You’ve Got To Read This

basilisk hack: (from the mythical petrifying serpent); a class of cognoweapon capable of being introduced through normal sensory channels which attack metalogical defects in sensory input processing or cognition, causing various cognitive dysfunctions, neural storms, seizures, and in advanced cases, coma.  Most publicly known families of basilisk hack are automatically filtered by modern security metacortex extensions.

YGBM hack: (“you’ve got to believe me”); a more advanced class of cognoweapon based on basilisk hack (q.v.) principles, in which the basic hack serves as a channel to introduce a memetic payload without it passing through normal cognitive/memetic processing, thus causing instant belief and/or conversion.  This is largely a theoretical class due to the difficulty of passing a memetic payload through limited sensory bandwidth and the nature of available cognitive exploits, but certain simple examples are known to exist, including the Andreth-Calcië emotropic symphonies, the Citizen Nondescript bioshell series, the Out-Of-Mind visual textures, and the Must-Have-It Box.

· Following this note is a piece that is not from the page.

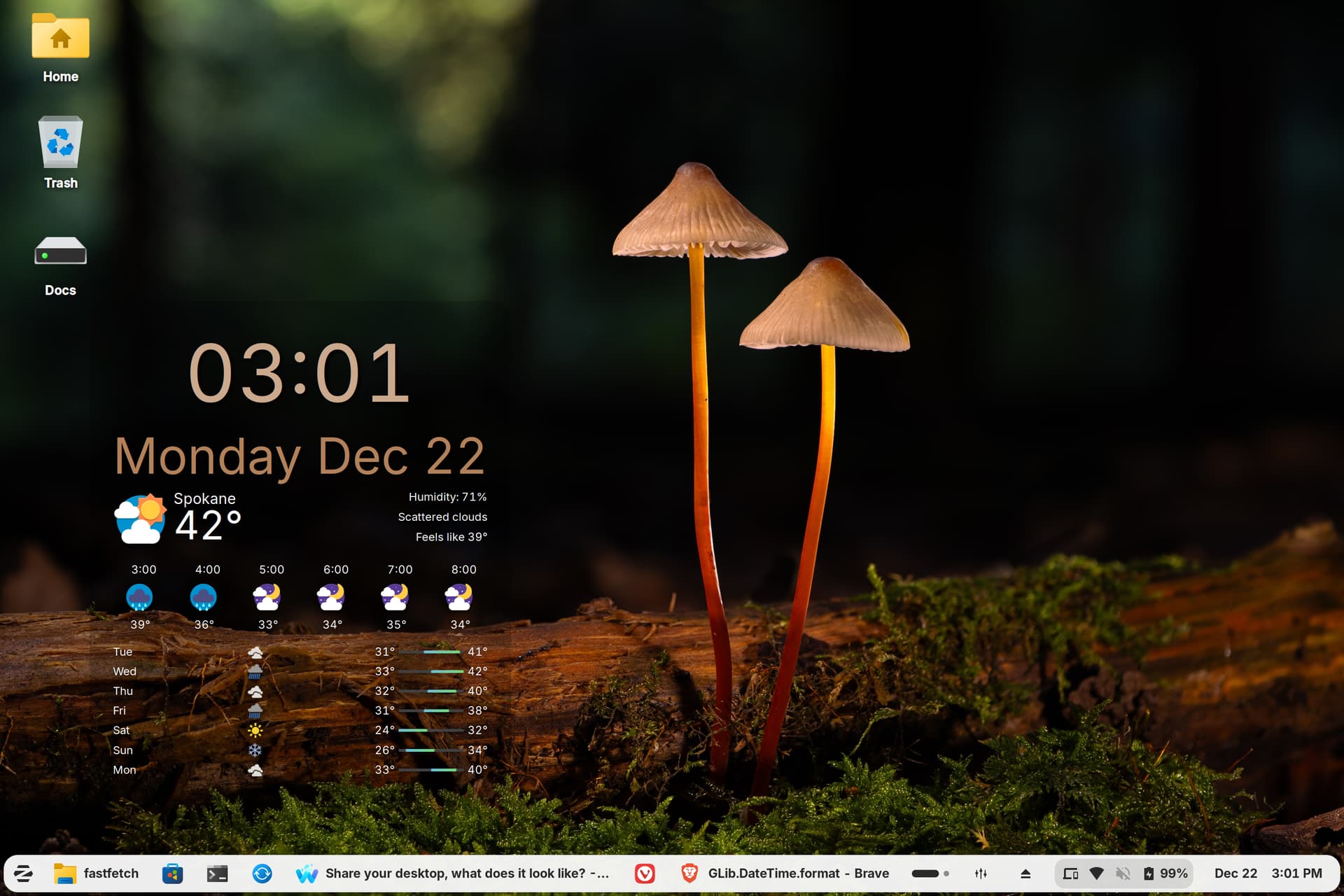
Task: Unmute the muted volume indicator
Action: (1123, 873)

YGHM hack: (“you’ve got to have me”); a specific YGBM hack (q.v.) variant focused on inducing desire, or simple lust.  While no target-specific forms are known to exist live, one subset of the Andreth-Calcië emotropic symphonies is known to induce these mental states in a generalized sense.  (Legal warning: effective-fidelity recordings of these qualify as a Class I Coercive Substance and, as such, non-consensual exposure to such is a serious crime under Imperial law.)

yaghem: (slang); a person whose sexuality presentation and/or seduction techniques possess all the subtlety of a YGHM hack (q.v.), albeit without the effectiveness.  Considered derogatory.

– excerpted from Cognitive Threats Monthly: Special Introductory Issue

Trope-a-Day: Brown Note

Brown Note: Basilisk fractals, and their audible, etc., equivalents, which is to say, various forms of sensory input that can take advantage of cognitive bugs to actually crash your mind – and, at least theoretically, can implant thought-virus programming, although that capability’s never yet been seen in the wild.  Most modern (artificial or modified) cognitive architectures include protection against known basilisk hacks, but known is, regrettably, often less than all.  And baselines are still vulnerable, as are people who don’t keep up to date with Cognitive Threats Monthly.  Apply your service packs, kids!

Doing it with a thought-virus that is implanted into the mind using regular educational axiom feeds or other mind-editing tech is too trivial to even mention.